Intel was the only other entity to report LLM benchmark results. Intel’s systems combined 64-96 Intel Xeon Platinum 8380 processors with 256-389 Intel Habana Gaudi2 accelerators. Intel reported LLM training times of 311 minutes for its top-end configuration.
Analysis
Benchmarks provide a point-in-time comparison of systems. That nearly every submitted result was based on an NVIDIA accelerator speaks to the continued dominance of NVIDIA within the AI ecosystem. While this dominance is largely based on its accelerator technology, the stickiness of NVIDIA within the ecosystem is still very much governed by the reliance on its software by the AI community.
NVIDIA doesn’t just provide the low-level CUDA libraries and tools upon which nearly every AI framework is based, the company has moved up the stack to provide full-stack AI tools and solutions. Beyond enabling AI developers, NVIDIA continues to invest in enterprise-level tools for managing workloads and models. NVIDIA’s software investment is unmatched in the industry and will keep NVIDIA in the driver’s seat for the foreseeable future. There will be non-NVIDIA solutions for training, but those will continue to be the exception.
My biggest takeaway from the MLPerf results isn’t the raw performance of NVIDIA’s new H100 Tensor Core Accelerators but rather the power and efficiency of running AI training workloads in the cloud. Building a training cluster of any size is an expensive and complex undertaking. NVIDIA doesn’t release pricing for its H100 accelerator, but it’s estimated to be between $30,000-$40,000/each. CoreWeave will rent one to you for $2.23/hour, delivering training results as well as any on-site installation (in a further plug for CoreWeave, I’ll point out that it’s not yet possible to get time on an H100 from any of the top public cloud providers; no CSP has an H100-based instance generally available today).
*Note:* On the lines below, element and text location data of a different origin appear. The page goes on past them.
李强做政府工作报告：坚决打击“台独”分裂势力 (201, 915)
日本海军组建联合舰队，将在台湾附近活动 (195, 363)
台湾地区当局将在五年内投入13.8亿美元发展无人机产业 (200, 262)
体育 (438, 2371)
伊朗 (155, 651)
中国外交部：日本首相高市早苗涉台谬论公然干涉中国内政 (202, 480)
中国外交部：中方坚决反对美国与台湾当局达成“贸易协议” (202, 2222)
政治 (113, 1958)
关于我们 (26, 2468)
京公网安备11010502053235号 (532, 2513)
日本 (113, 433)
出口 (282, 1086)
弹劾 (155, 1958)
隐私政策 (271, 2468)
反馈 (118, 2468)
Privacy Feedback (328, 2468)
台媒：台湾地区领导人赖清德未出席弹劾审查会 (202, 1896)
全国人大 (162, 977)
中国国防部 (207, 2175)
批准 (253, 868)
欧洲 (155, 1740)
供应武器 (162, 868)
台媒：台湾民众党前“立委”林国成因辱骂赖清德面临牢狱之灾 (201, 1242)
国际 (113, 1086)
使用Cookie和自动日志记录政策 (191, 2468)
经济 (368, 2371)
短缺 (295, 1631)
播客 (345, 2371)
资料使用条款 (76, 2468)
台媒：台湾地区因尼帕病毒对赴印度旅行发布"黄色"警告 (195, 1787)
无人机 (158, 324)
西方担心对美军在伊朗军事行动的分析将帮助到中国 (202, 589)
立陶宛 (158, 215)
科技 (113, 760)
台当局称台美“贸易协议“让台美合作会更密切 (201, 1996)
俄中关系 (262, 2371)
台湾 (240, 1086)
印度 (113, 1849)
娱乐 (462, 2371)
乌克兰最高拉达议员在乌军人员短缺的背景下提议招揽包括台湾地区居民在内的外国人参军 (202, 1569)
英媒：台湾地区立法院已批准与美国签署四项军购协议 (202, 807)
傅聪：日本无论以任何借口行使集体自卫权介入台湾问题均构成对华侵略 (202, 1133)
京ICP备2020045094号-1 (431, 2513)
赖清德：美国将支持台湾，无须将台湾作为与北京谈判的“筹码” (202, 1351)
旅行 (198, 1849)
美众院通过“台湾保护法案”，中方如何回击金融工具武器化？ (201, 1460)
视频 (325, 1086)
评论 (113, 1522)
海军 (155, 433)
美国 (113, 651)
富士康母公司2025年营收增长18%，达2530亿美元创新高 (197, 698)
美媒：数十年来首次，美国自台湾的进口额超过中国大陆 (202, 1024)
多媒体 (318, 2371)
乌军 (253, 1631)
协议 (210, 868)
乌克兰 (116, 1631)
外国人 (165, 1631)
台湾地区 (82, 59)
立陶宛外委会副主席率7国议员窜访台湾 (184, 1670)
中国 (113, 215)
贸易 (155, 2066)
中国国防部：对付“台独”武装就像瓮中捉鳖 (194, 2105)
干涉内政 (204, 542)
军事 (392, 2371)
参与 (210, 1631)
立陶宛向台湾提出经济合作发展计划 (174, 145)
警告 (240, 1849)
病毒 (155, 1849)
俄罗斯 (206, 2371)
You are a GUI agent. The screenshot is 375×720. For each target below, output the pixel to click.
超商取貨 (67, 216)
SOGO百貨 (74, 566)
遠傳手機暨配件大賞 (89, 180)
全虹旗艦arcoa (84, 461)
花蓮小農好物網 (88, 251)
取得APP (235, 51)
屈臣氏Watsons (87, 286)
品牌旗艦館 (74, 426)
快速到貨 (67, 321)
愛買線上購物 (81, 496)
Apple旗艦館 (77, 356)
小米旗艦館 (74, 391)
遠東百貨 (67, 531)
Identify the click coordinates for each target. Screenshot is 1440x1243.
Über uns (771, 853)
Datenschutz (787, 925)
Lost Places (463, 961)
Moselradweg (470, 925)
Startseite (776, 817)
AI is changing the way we engage with technology. It’s changing how businesses operate and how we understand the data surrounding us. NVIDIA sits at the center of this revolution, rapidly expanding its presence into nearly every element of the data center. NVIDIA isn’t the gaming graphics company we grew up with. It’s instead quickly becoming a key enabler for our collective future. Keep watching, but they’re just getting started.